Dense Connector for MLLMs

Huanjin Yao,Wenhao Wu,Taojiannan Yang,YuXin Song,Mengxi Zhang,Haocheng Feng,Yifan Sun,Zhiheng Li,Wanli Ouyang,Jingdong Wang
2024-05-23
Abstract:Do we fully leverage the potential of visual encoder in Multimodal Large Language Models (MLLMs)? The recent outstanding performance of MLLMs in multimodal understanding has garnered broad attention from both academia and industry. In the current MLLM rat race, the focus seems to be predominantly on the linguistic side. We witness the rise of larger and higher-quality instruction datasets, as well as the involvement of larger-sized LLMs. Yet, scant attention has been directed towards the visual signals utilized by MLLMs, often assumed to be the final high-level features extracted by a frozen visual encoder. In this paper, we introduce the Dense Connector - a simple, effective, and plug-and-play vision-language connector that significantly enhances existing MLLMs by leveraging multi-layer visual features, with minimal additional computational overhead. Furthermore, our model, trained solely on images, showcases remarkable zero-shot capabilities in video understanding as well. Experimental results across various vision encoders, image resolutions, training dataset scales, varying sizes of LLMs (2.7B->70B), and diverse architectures of MLLMs (e.g., LLaVA and Mini-Gemini) validate the versatility and scalability of our approach, achieving state-of-the-art performance on across 19 image and video benchmarks. We hope that this work will provide valuable experience and serve as a basic module for future MLLM development.
Computer Vision and Pattern Recognition,Artificial Intelligence
What problem does this paper attempt to address?
The problem this paper attempts to address is the inadequacy of existing Multimodal Large Language Models (MLLMs) in utilizing visual signals. Although current MLLMs have made significant progress in multimodal understanding, most research and development efforts have primarily focused on the language aspect, such as using larger and higher-quality instruction datasets and larger language models. In contrast, less attention has been paid to visual signals, typically only using the final high-level features extracted by frozen visual encoders. To address this issue, the authors propose a simple, effective, and pluggable visual-language connector—Dense Connector. By leveraging multi-layer visual features, Dense Connector can significantly enhance existing MLLMs without adding extra computational overhead. Additionally, the model demonstrates zero-shot capability in video understanding by training solely on images. Specifically, Dense Connector achieves this through the following three methods: 1. **Sparse Token Integration (STI)**: Aggregates visual tokens from different specified layers and inputs them into a learnable projector along with the final visual tokens, mapping them to the text space. 2. **Sparse Channel Integration (SCI)**: Connects visual tokens from different specified layers in the feature dimension, then uses a projector to map the visual tokens to the text space and reduce the feature dimension. 3. **Dense Channel Integration (DCI)**: Further utilizes visual features from all layers in addition to the specified layer features, reducing redundancy and high dimensionality through grouped fusion.

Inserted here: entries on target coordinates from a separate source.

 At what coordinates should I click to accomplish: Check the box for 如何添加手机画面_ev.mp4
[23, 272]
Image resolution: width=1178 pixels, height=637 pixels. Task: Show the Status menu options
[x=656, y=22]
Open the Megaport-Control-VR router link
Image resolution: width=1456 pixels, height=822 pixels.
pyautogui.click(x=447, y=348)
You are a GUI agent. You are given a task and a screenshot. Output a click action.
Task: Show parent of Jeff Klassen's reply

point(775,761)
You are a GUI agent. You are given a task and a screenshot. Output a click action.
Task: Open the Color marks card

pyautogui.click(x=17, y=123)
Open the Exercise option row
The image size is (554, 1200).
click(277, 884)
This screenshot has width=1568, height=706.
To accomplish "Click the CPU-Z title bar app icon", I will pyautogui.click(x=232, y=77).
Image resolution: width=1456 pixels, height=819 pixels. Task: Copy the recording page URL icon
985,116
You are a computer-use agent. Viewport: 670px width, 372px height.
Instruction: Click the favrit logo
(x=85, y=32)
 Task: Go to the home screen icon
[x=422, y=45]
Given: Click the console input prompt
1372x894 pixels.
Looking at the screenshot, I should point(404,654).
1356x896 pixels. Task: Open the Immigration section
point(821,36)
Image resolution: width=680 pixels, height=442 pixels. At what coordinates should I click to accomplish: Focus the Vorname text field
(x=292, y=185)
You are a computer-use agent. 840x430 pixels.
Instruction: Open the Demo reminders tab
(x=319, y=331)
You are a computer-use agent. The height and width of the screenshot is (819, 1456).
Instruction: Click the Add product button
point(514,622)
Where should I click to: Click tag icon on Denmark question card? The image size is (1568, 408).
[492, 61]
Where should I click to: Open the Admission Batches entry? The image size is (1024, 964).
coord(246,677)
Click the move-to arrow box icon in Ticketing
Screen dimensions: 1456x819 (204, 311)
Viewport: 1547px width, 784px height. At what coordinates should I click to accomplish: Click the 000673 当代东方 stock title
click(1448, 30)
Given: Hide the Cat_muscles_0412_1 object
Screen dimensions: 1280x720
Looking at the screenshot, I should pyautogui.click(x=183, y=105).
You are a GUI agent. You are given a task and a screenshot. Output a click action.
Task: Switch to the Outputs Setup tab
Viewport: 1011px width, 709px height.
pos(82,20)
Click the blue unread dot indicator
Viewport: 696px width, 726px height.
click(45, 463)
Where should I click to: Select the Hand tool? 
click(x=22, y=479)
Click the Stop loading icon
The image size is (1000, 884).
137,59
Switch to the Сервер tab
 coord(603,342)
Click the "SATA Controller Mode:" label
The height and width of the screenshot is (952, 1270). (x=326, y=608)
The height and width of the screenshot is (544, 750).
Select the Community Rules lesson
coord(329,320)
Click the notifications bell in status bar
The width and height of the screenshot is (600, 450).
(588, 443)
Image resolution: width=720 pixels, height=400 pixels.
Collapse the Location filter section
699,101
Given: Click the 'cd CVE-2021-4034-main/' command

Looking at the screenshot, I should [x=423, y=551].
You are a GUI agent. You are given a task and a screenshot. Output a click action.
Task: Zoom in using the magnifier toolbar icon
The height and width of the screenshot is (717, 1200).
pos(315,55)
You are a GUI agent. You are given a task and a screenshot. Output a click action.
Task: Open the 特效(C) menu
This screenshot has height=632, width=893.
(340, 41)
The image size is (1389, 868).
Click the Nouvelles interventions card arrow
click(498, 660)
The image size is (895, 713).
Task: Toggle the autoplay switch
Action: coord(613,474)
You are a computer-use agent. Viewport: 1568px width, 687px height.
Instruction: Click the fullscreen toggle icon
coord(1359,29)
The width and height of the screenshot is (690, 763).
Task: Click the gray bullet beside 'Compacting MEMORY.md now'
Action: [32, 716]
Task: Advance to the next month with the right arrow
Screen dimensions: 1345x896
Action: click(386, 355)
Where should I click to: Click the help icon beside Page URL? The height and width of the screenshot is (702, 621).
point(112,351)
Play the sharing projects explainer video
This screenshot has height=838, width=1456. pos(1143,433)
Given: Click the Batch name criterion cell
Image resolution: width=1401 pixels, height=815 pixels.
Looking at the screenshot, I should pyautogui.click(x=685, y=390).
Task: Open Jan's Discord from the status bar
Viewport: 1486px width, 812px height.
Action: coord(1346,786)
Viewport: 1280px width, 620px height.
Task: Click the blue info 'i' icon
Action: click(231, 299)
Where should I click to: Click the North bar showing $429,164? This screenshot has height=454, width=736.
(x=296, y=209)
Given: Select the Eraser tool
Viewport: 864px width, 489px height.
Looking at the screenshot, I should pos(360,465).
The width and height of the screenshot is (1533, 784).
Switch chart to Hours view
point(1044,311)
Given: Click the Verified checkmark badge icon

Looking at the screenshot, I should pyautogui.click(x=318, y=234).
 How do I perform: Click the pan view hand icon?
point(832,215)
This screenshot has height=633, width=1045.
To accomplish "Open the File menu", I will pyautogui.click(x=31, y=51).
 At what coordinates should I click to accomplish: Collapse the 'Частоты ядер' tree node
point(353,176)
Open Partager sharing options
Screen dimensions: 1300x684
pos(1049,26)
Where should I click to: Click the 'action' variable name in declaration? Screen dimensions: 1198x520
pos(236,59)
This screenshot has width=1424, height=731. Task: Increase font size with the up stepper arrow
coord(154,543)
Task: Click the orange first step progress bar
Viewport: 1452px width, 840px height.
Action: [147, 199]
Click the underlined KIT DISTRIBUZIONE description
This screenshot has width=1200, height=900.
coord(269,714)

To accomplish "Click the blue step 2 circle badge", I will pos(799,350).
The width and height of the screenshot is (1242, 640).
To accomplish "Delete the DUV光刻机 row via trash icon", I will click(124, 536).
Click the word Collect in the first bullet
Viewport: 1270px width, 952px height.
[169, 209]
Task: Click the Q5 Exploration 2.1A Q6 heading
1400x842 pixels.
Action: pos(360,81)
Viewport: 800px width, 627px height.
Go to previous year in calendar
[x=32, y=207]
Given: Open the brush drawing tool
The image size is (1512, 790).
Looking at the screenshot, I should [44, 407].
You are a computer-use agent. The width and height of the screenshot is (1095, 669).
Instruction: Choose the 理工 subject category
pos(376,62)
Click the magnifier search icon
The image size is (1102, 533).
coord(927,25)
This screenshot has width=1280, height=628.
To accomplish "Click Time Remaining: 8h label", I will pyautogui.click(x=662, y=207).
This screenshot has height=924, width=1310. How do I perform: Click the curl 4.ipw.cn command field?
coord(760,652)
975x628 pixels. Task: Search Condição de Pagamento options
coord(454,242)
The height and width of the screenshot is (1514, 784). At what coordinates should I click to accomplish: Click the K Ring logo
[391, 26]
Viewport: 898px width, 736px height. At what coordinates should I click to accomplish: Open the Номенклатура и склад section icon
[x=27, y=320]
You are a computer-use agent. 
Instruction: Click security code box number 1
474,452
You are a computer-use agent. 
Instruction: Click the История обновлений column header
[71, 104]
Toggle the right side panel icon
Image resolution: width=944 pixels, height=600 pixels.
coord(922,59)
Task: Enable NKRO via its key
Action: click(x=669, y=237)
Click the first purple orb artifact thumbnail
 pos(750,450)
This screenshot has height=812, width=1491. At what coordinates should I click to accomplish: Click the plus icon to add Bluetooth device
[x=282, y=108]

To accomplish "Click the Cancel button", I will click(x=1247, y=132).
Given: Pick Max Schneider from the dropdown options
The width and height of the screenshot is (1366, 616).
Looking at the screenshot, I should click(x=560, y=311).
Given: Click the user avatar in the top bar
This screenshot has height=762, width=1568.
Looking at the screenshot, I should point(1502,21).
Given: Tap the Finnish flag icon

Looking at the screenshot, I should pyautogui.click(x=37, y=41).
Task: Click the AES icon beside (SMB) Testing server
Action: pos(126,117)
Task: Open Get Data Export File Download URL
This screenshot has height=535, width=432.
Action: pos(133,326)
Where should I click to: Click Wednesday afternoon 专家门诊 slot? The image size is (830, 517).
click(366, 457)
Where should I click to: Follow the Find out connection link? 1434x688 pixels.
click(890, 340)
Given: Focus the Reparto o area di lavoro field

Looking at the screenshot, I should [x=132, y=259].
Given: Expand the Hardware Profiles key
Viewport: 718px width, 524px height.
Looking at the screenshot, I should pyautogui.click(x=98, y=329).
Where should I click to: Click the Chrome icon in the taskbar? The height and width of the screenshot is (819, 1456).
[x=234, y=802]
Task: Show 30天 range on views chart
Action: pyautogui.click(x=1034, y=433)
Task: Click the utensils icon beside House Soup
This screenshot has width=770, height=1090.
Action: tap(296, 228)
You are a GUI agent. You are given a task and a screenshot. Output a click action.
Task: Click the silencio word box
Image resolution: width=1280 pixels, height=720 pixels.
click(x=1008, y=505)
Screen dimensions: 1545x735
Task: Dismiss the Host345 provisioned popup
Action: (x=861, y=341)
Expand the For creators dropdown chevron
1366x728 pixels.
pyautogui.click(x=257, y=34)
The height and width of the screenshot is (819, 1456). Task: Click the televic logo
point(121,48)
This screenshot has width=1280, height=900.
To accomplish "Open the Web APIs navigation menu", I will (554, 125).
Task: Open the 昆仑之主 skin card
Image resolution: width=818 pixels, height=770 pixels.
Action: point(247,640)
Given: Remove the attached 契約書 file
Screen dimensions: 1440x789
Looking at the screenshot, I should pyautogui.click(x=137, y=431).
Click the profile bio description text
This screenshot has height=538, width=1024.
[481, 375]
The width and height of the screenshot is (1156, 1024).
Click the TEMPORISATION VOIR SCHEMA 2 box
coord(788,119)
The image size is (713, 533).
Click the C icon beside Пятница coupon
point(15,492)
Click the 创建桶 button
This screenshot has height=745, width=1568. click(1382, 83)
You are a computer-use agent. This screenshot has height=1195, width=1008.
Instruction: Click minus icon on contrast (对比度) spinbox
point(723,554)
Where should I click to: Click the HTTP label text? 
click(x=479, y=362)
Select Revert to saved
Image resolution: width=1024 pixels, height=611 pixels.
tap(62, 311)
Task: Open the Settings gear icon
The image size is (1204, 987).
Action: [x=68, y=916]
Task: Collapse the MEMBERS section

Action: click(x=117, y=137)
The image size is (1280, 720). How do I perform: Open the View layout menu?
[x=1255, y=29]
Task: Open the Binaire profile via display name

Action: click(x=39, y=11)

Through these methods, Dense Connector can provide more visual cues, thereby enhancing the visual perception capabilities of MLLMs. Experimental results show that Dense Connector performs excellently across multiple visual encoders, image resolutions, training dataset scales, different sizes of language models, and various MLLM architectures, achieving state-of-the-art levels in 19 image and video benchmarks.